Exercise requirements -
Reproduce every line starting at the line containing "Where should I" and ending at the line containing "This screenshot has height=201, width=287.", requests included, multiplying each coordinate in the answers by 1.8 and rounding to whole numbers, with halves rounded up. Leave the pictures out of your answer.

Raw data -
----------
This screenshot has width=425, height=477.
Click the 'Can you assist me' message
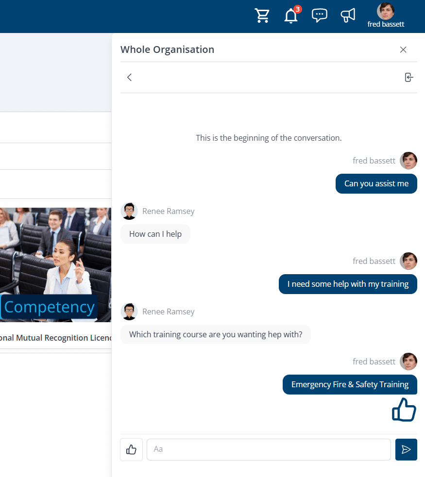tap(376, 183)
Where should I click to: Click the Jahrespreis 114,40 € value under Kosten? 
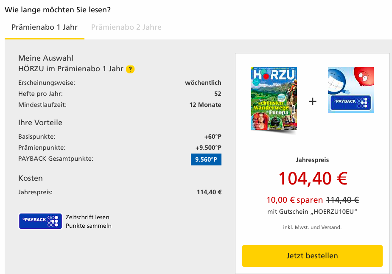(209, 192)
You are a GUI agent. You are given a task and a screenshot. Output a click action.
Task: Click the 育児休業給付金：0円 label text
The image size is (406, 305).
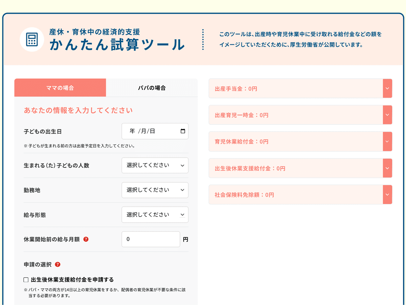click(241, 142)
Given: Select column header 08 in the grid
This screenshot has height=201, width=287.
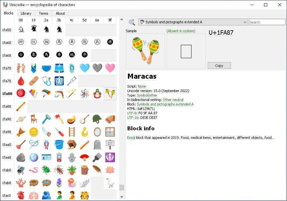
----------
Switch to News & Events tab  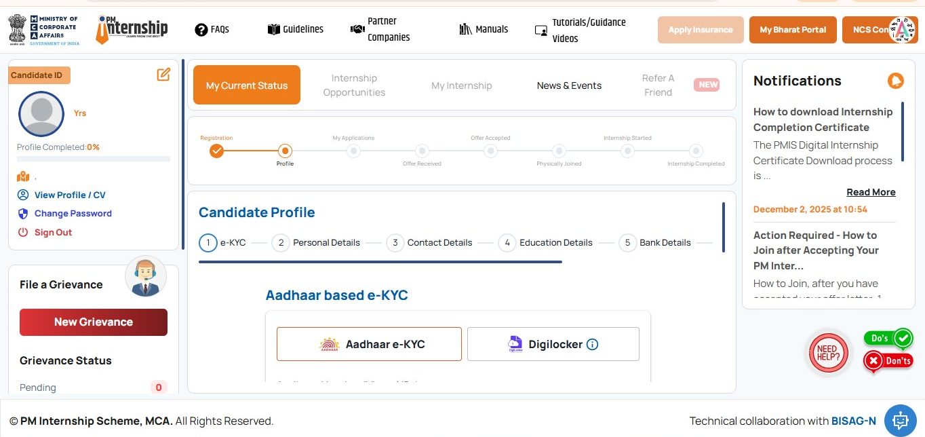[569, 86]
----------
Completed task -
Where should I click to: Click the Jahrespreis 114,40 € value under Kosten? 
(376, 346)
You are a GUI agent. You are given a task and a screenshot. Output a click action.
Task: Click the 育児休業給付金：0円 label text
The image size is (406, 305).
click(434, 256)
Given: Select column header 08 in the grid
This screenshot has height=201, width=287.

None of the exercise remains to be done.